* [REQUIRED WORK]:
Please rewrite the listing below with "Keyword monitoring" swapped for "Keyword tracking", keeping everything else the same.

* [AVAILABLE DATA]:
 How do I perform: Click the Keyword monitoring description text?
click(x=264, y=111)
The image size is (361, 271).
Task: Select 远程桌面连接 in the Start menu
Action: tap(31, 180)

* [ANSWER TO THE TASK]:
 How do I perform: Click the Keyword tracking description text?
click(x=264, y=111)
The image size is (361, 271).
Task: Select 远程桌面连接 in the Start menu
Action: tap(31, 180)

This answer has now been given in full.